→ **Instructions for the task**
Reproduce the records exactly as they appear, from the line containing "Select the H1[5/8] level label" through the line containing "[x=120, y=1233]", including both of those lines.

→ **Data**
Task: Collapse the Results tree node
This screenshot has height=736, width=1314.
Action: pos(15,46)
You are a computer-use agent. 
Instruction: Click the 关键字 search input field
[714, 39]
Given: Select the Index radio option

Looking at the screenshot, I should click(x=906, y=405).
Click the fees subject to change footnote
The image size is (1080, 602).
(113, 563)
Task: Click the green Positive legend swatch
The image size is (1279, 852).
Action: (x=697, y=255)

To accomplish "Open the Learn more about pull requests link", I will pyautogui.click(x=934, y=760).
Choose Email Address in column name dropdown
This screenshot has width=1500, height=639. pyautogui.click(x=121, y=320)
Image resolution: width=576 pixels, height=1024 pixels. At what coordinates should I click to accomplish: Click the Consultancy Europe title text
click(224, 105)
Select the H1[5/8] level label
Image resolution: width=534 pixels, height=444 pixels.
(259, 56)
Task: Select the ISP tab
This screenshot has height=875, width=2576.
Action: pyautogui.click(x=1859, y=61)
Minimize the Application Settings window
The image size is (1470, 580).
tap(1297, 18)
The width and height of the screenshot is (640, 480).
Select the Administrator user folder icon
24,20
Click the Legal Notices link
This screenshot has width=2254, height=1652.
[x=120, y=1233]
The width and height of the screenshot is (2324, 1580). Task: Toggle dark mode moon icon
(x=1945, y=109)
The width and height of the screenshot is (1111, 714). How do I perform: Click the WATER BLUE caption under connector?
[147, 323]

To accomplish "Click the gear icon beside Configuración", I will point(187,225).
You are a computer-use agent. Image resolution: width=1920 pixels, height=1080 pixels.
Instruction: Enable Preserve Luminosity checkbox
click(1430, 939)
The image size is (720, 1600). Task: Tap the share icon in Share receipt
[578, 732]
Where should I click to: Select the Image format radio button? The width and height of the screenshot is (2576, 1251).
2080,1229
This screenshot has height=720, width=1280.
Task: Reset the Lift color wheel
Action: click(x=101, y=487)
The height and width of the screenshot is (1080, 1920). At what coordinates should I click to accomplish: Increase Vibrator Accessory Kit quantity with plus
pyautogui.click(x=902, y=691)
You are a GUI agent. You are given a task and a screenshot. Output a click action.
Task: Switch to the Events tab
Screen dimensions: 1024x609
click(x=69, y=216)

→ **Problem solution**
Select the H1[5/8] level label
Image resolution: width=534 pixels, height=444 pixels.
(259, 56)
Task: Select the ISP tab
This screenshot has height=875, width=2576.
Action: pyautogui.click(x=1859, y=61)
Minimize the Application Settings window
The image size is (1470, 580).
tap(1297, 18)
The width and height of the screenshot is (640, 480).
Select the Administrator user folder icon
24,20
Click the Legal Notices link
This screenshot has width=2254, height=1652.
[x=120, y=1233]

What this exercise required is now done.